▶ **Data**:
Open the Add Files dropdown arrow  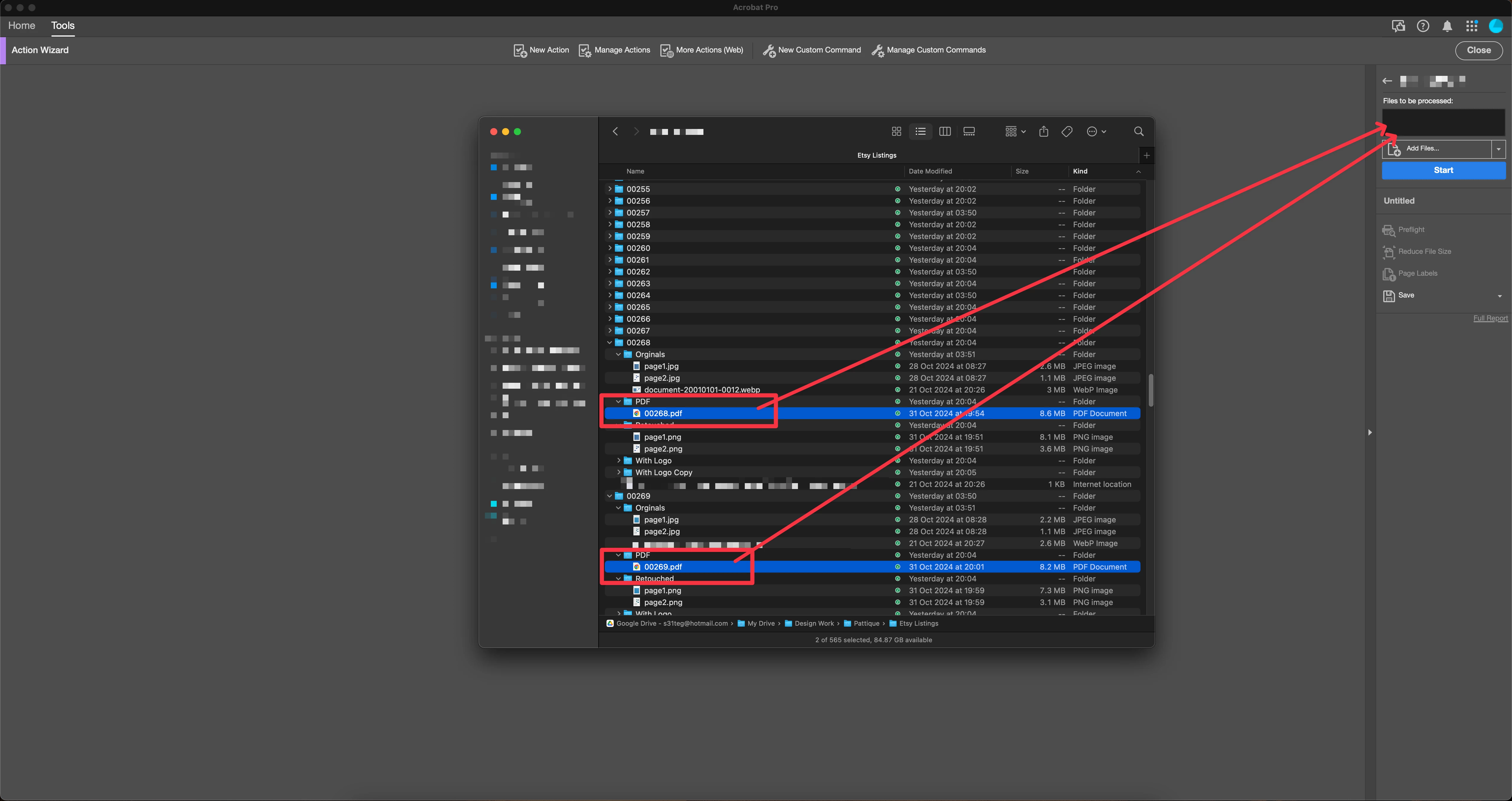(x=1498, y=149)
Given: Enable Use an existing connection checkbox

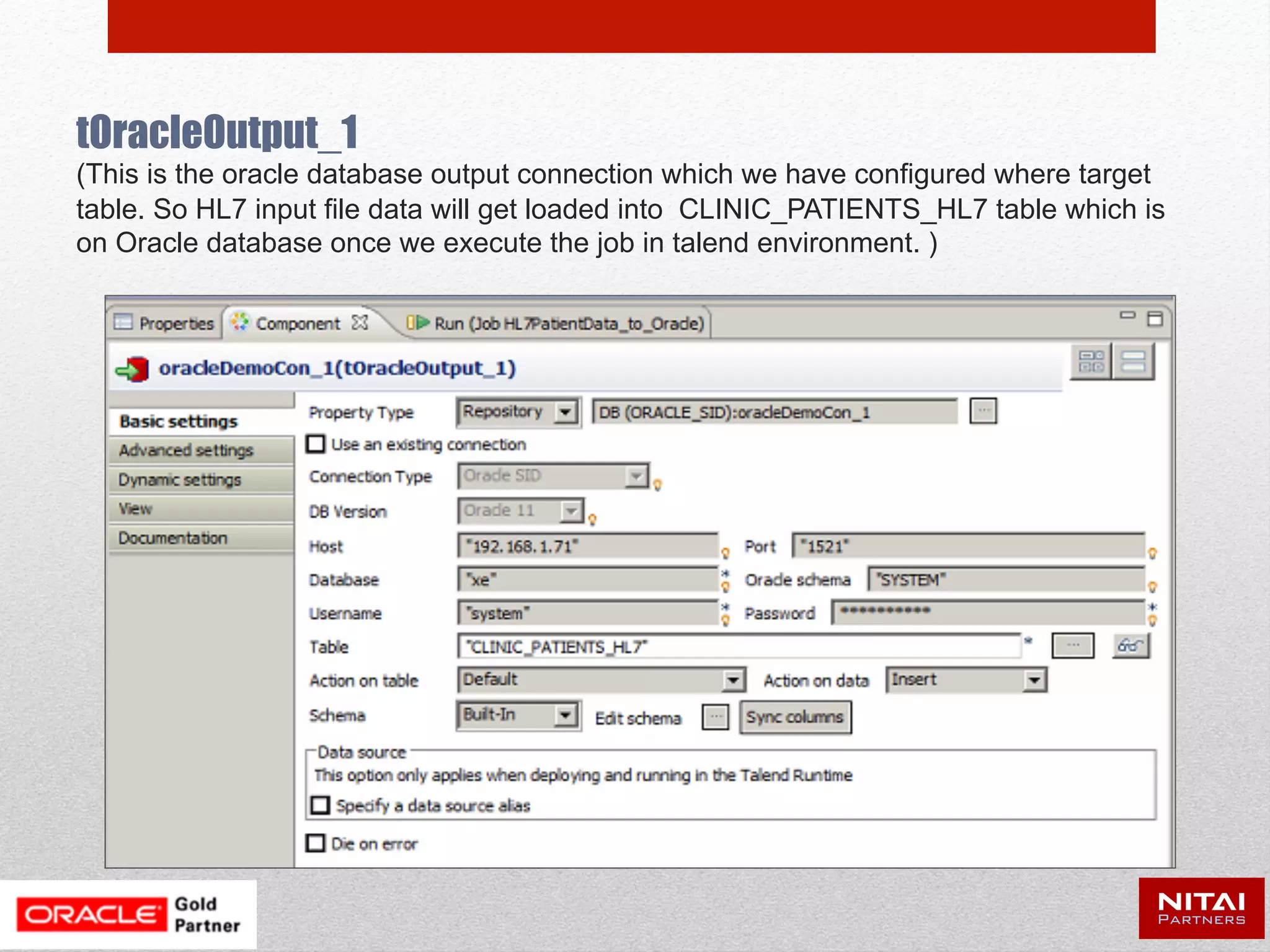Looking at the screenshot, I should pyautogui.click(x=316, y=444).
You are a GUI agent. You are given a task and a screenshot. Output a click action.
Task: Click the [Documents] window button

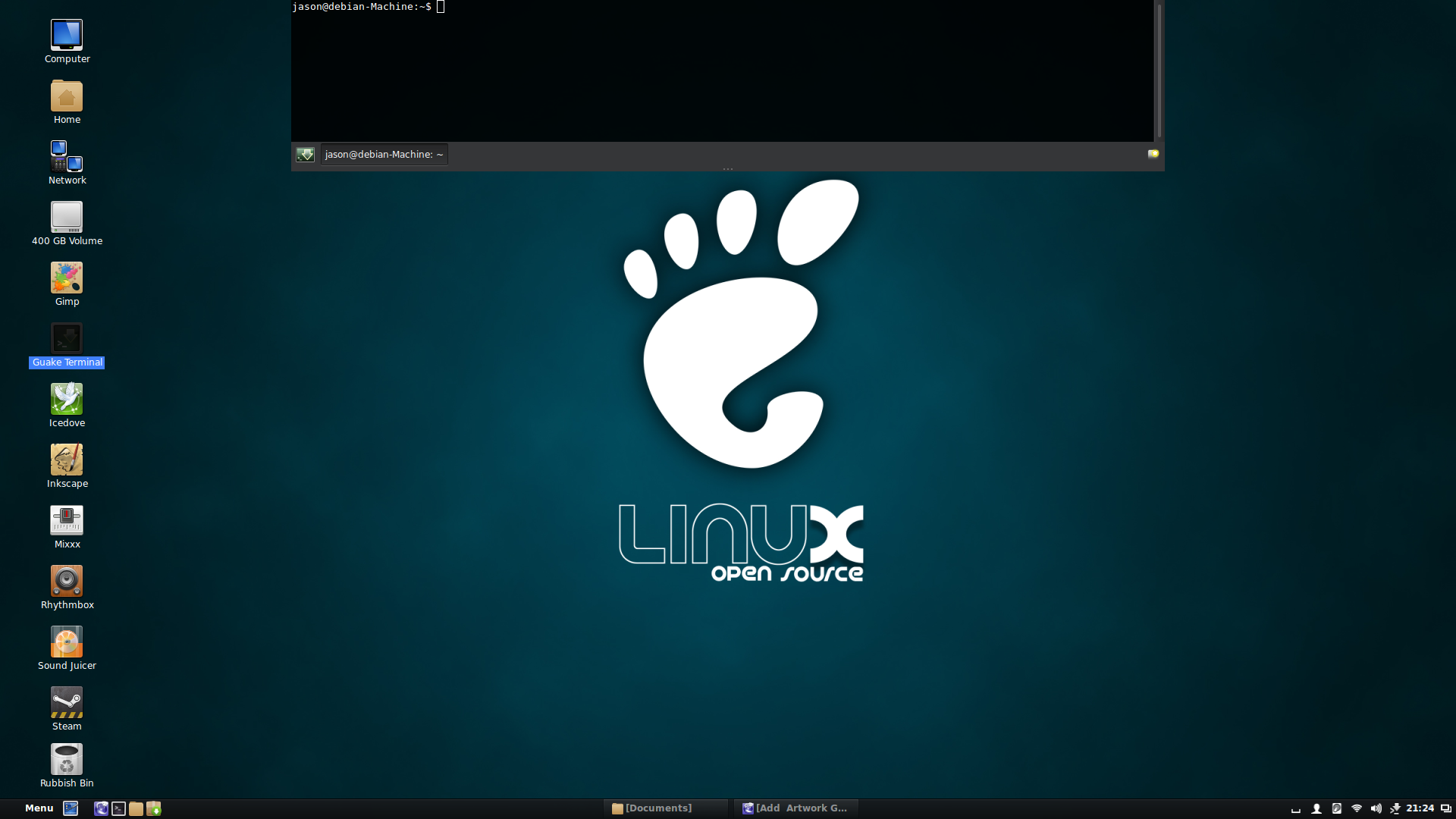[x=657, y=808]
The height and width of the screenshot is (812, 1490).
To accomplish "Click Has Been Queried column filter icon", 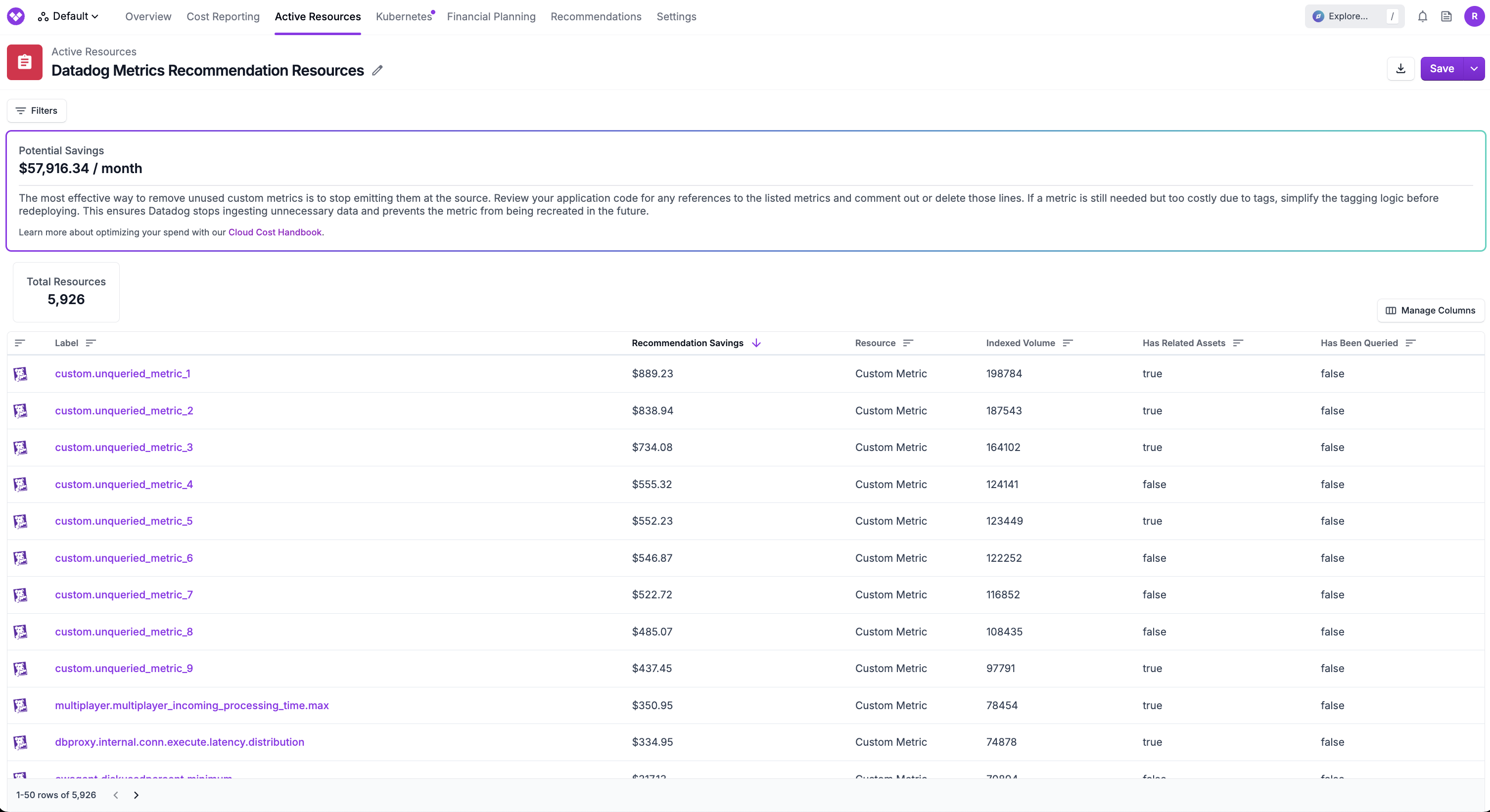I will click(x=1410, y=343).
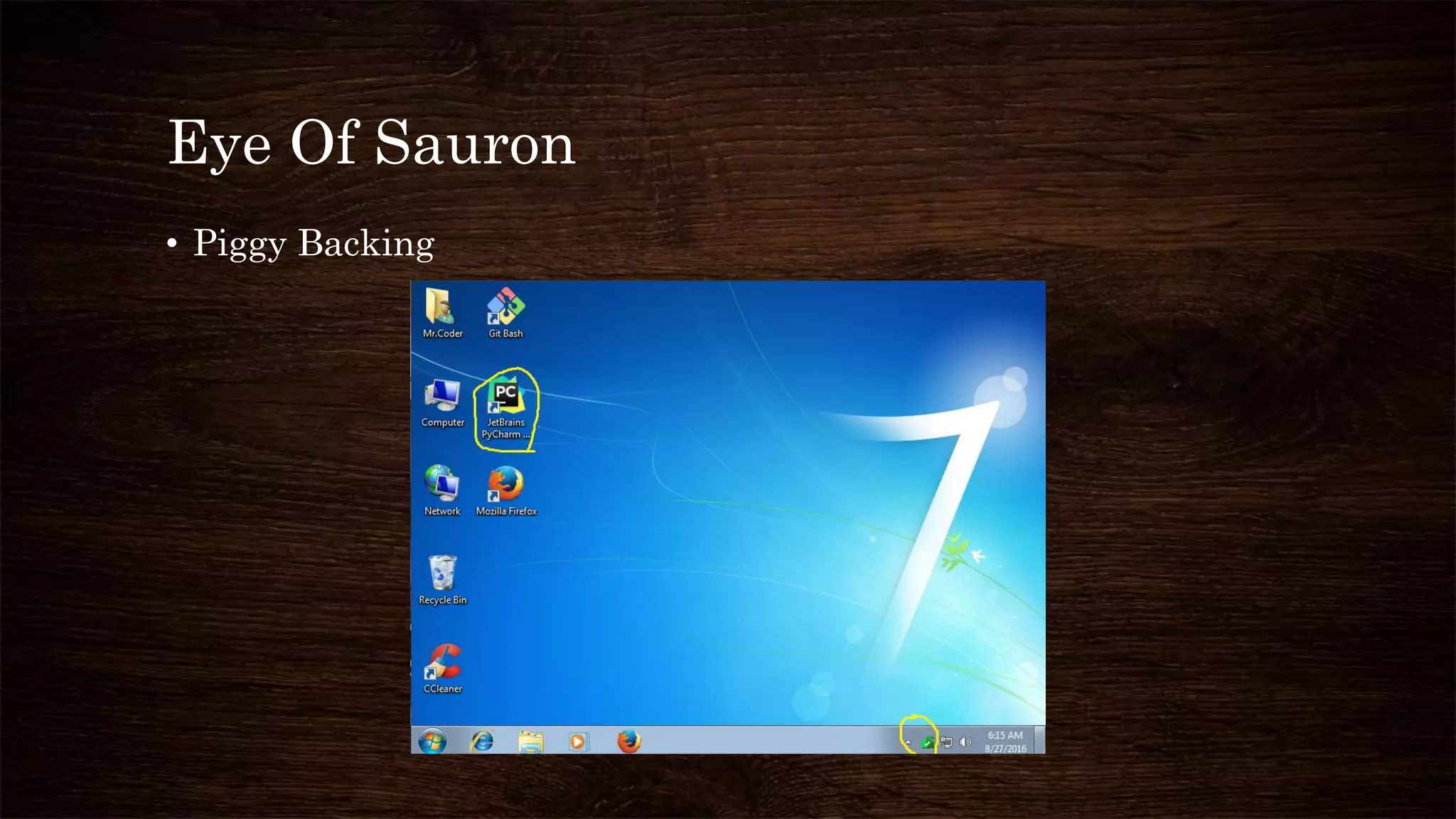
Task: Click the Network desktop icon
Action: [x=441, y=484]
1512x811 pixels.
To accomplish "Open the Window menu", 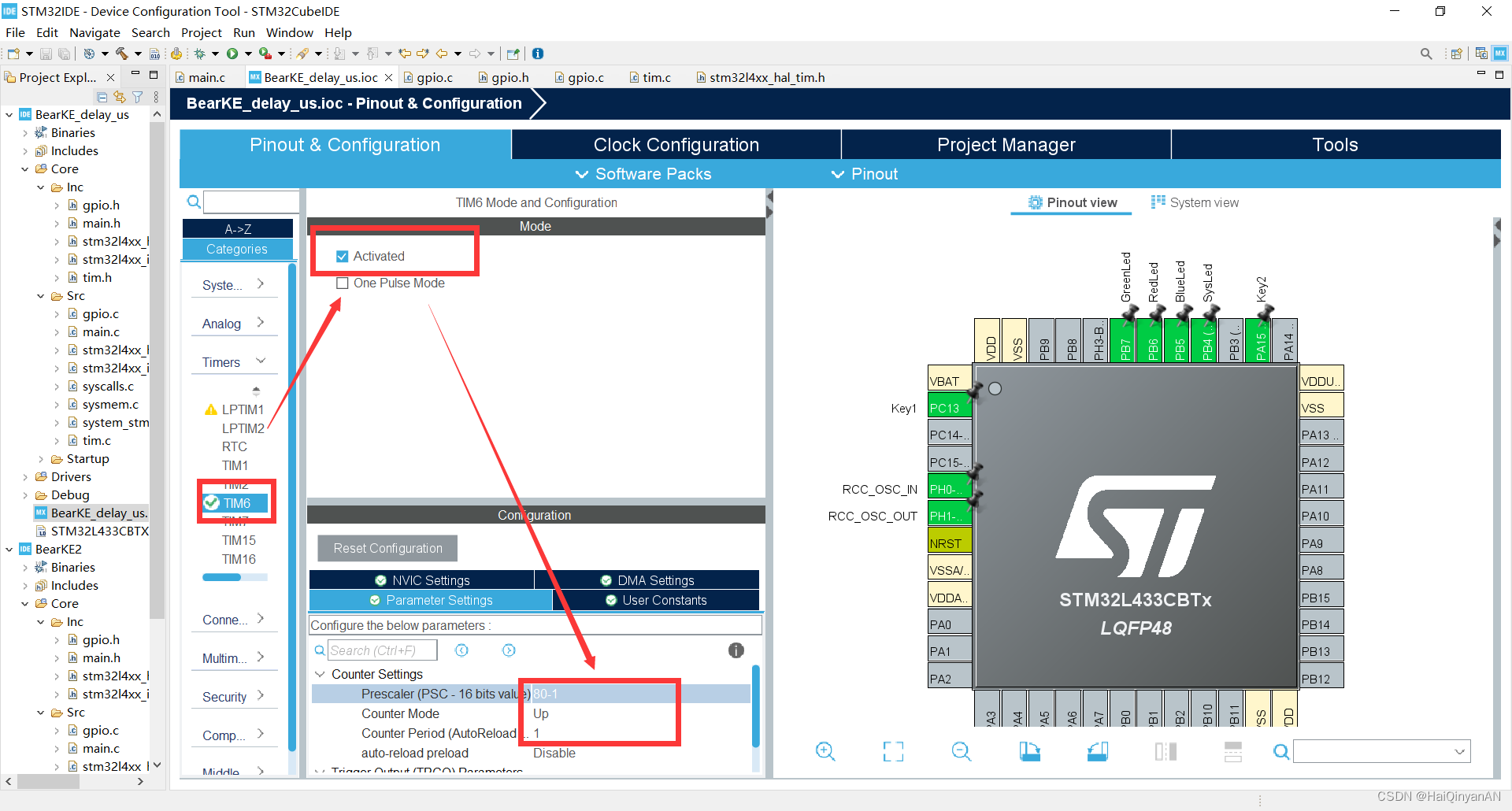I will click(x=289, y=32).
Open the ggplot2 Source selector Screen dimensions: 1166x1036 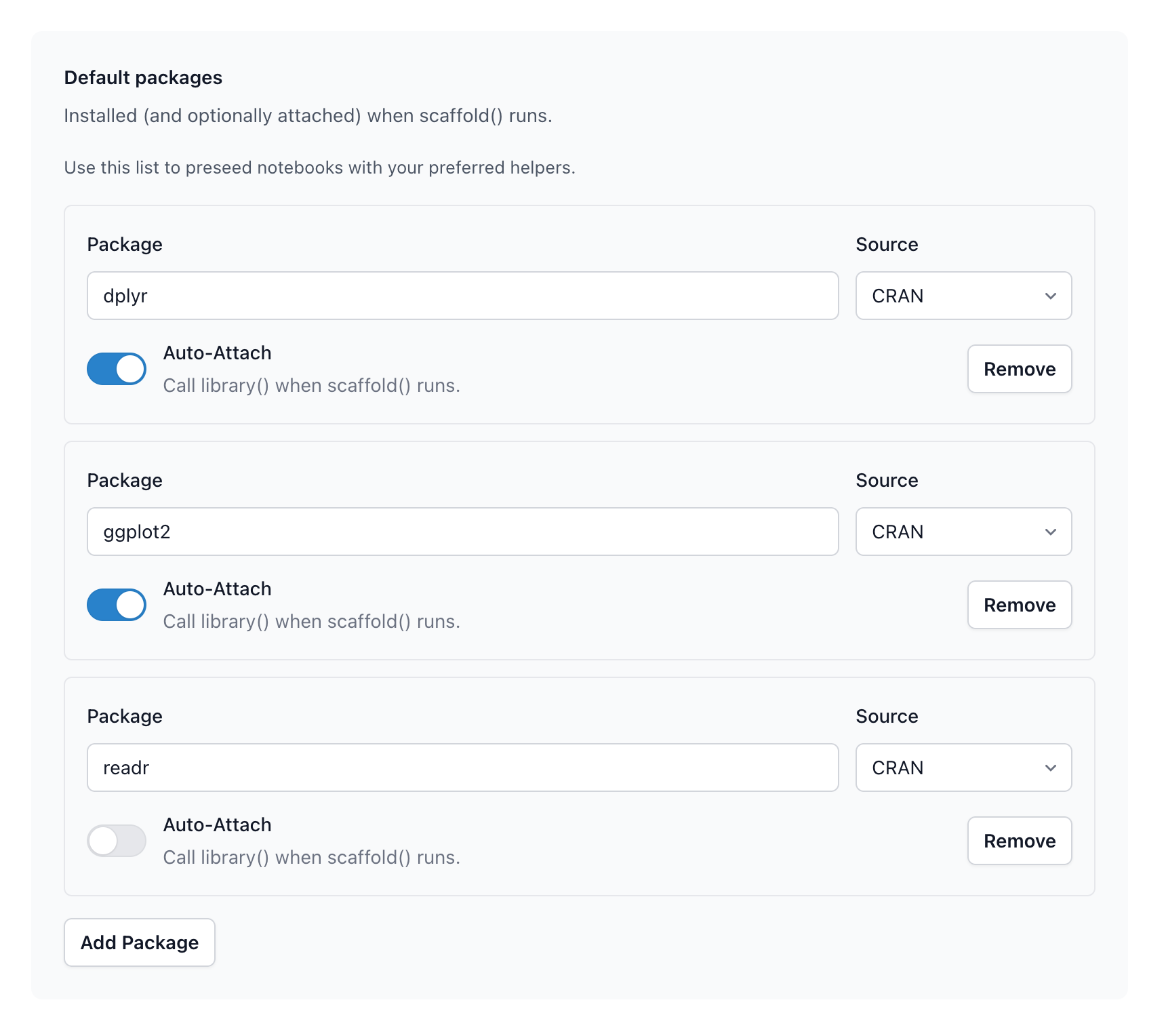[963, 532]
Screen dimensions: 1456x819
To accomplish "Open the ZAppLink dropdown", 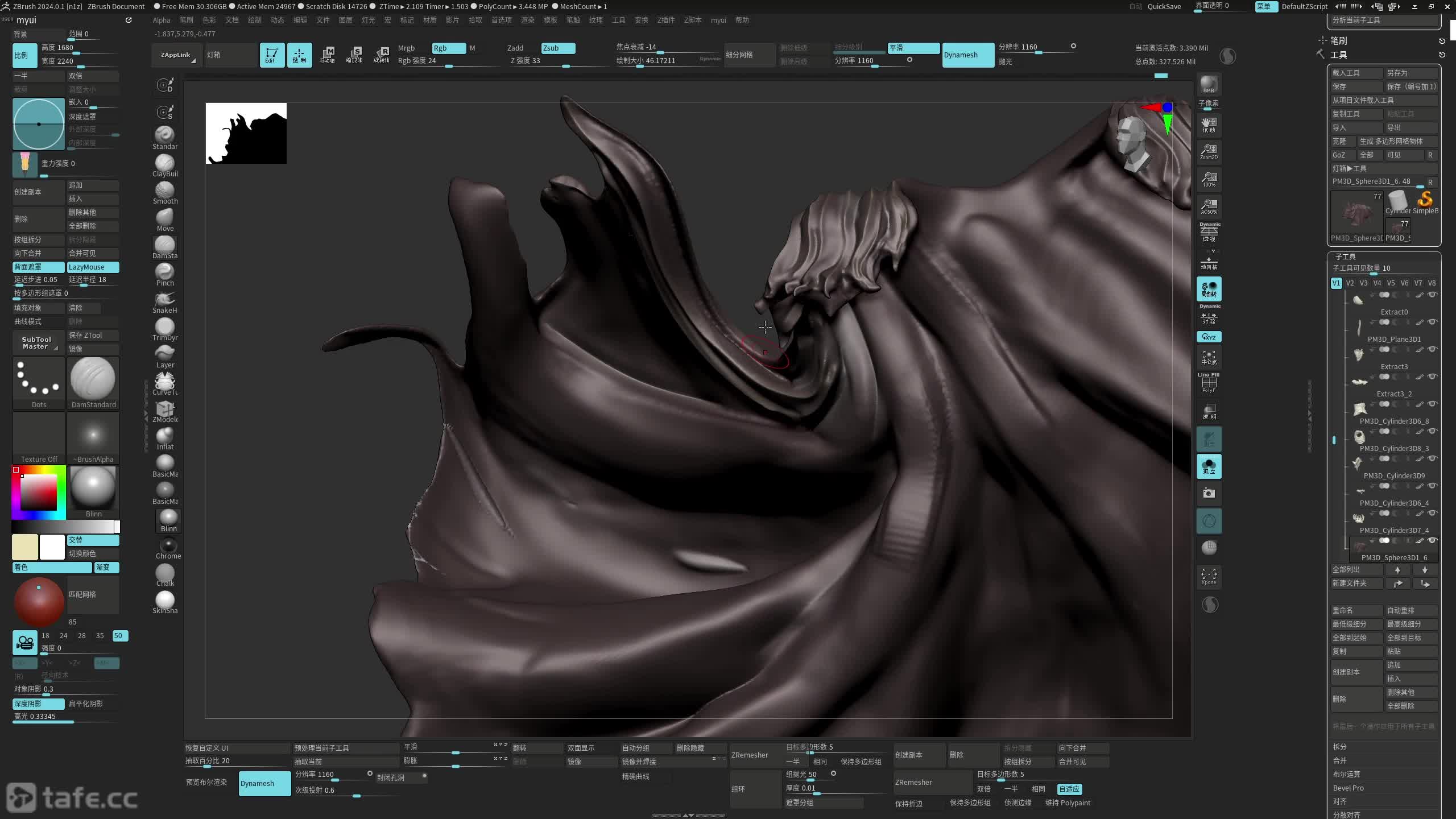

▶ **Problem details**: Set down word for word the lines beginning with the one containing "Screen dimensions: 1456x819" and ending with the last line of the listing, inclusive. Omit every picture.

▶ **Output for this exercise**:
Screen dimensions: 1456x819
To accomplish "Open the ZAppLink dropdown", 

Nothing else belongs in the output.